#### [REQUIRED TASK]
Extract each line of the listing below that contains the string "height". Letter case must match.

#### [RECORDS FOR PROCESSING]
▼

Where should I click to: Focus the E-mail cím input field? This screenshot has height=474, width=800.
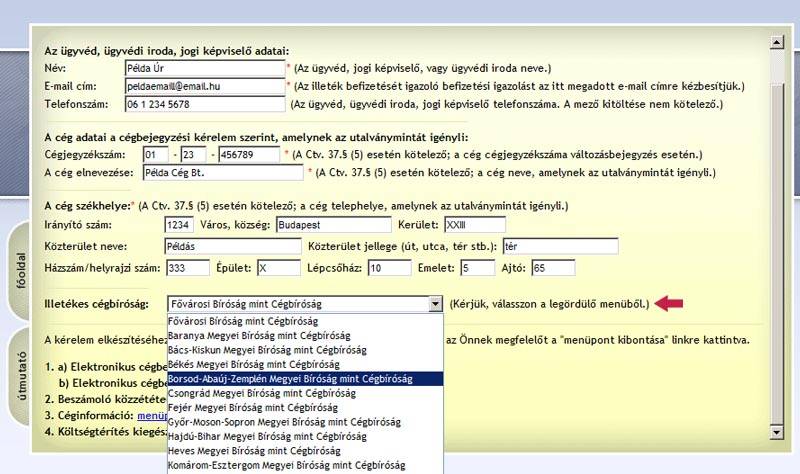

▲
▼

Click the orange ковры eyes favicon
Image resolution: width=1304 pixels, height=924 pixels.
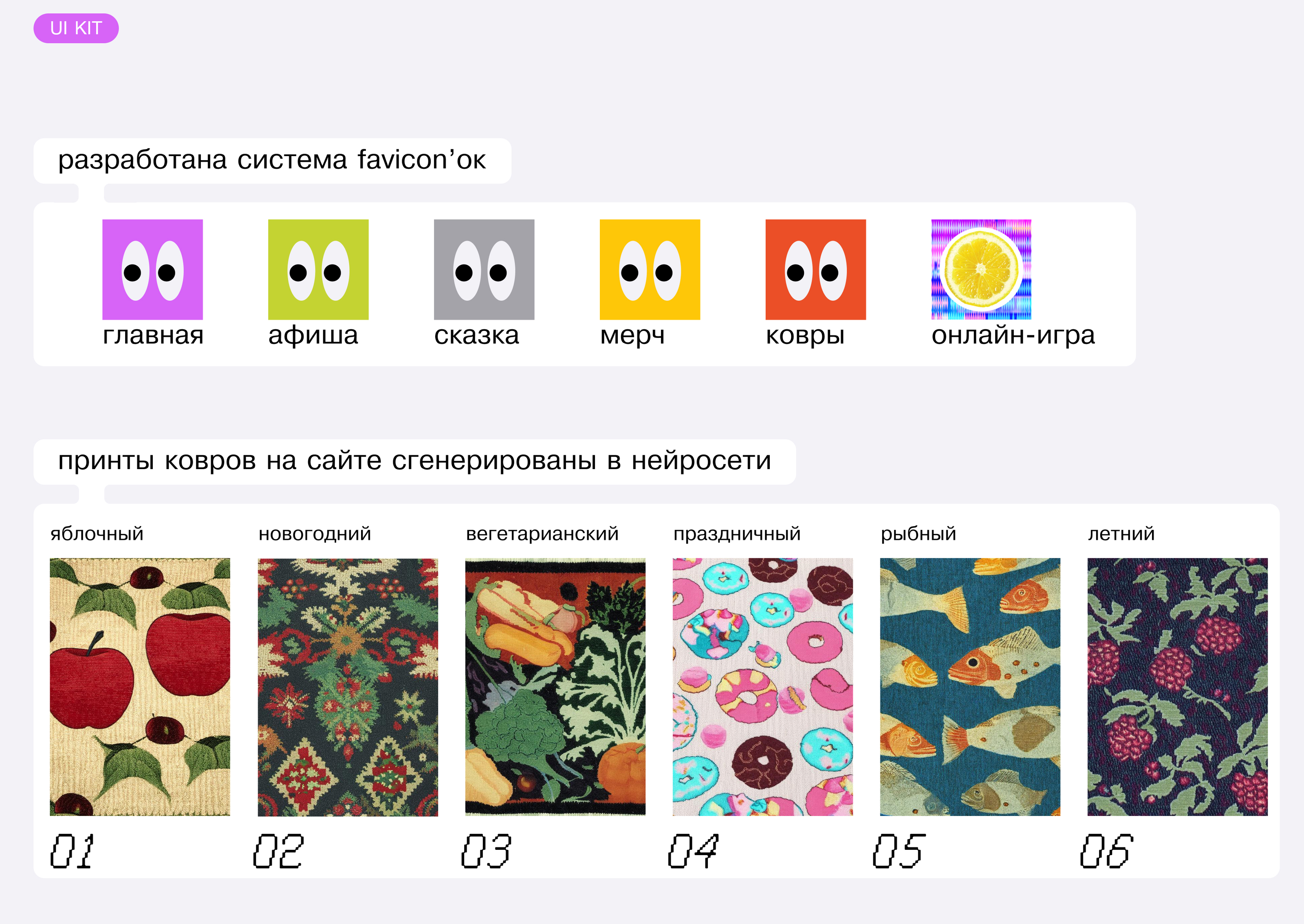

▲
▼

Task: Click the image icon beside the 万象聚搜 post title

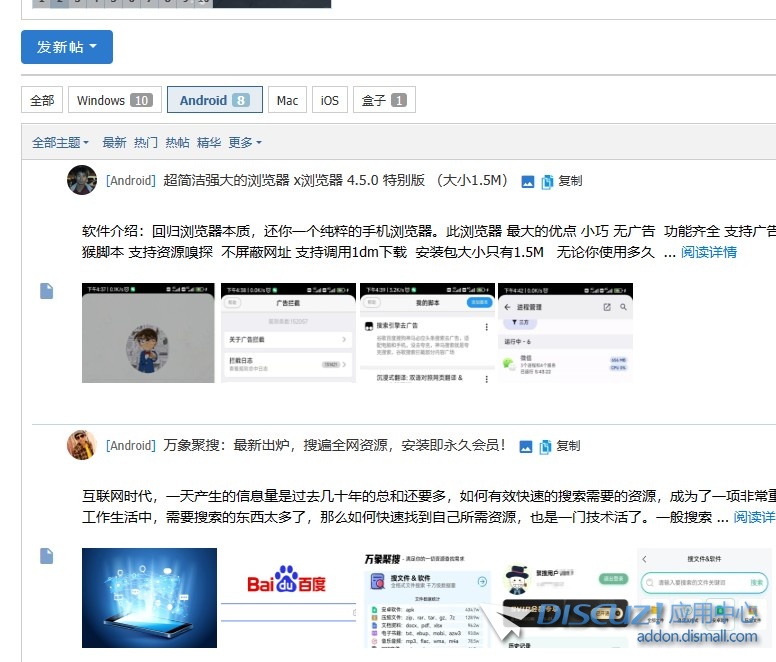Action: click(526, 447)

▲

#### [SOLUTION TO THIS TASK]
Where should I click to: Focus the E-mail cím input field? This screenshot has height=474, width=800.
Image resolution: width=1304 pixels, height=924 pixels.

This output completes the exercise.